## EXERCISE:
Using the records below, repeat exactly the lines from the one holding "Given: Select the Calo input field" through the one holding "Task: Open the", both ends included, and no others.

(Stored records)
○ ○ ○

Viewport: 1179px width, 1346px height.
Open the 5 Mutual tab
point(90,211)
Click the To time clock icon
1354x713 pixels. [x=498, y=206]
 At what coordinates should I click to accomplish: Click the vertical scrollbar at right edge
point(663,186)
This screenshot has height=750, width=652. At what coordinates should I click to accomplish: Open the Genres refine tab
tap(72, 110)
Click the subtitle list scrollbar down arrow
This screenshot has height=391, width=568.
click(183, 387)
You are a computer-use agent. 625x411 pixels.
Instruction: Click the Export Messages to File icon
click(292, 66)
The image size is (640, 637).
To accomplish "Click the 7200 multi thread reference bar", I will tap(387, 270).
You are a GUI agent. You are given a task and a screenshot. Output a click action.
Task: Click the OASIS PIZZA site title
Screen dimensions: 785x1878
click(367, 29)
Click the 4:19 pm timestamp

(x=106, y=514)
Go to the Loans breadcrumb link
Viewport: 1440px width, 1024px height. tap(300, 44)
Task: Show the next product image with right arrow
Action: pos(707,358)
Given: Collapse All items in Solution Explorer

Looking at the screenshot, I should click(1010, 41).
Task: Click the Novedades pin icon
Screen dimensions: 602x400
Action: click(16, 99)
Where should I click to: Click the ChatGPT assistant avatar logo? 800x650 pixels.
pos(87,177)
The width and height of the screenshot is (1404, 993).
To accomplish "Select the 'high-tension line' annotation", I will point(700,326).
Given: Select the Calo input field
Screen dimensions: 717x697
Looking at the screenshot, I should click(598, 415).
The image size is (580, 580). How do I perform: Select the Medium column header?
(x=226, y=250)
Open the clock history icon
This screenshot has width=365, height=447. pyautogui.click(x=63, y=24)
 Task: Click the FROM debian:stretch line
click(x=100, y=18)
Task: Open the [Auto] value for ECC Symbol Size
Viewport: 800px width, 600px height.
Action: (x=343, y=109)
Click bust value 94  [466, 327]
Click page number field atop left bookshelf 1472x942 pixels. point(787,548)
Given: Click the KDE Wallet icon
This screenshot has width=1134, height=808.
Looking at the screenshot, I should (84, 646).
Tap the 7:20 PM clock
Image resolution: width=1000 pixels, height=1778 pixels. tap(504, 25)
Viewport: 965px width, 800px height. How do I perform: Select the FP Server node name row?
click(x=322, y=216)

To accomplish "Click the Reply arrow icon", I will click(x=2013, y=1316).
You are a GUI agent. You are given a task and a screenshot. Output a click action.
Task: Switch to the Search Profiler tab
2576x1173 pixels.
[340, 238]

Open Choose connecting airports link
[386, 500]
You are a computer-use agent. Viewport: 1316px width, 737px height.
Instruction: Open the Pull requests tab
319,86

○ ○ ○

## EXERCISE RESPONSE:
Given: Select the Calo input field
Screen dimensions: 717x697
Looking at the screenshot, I should click(598, 415).
The image size is (580, 580). How do I perform: Select the Medium column header?
(x=226, y=250)
Open the clock history icon
This screenshot has width=365, height=447. pyautogui.click(x=63, y=24)
 Task: Click the FROM debian:stretch line
click(x=100, y=18)
Task: Open the [Auto] value for ECC Symbol Size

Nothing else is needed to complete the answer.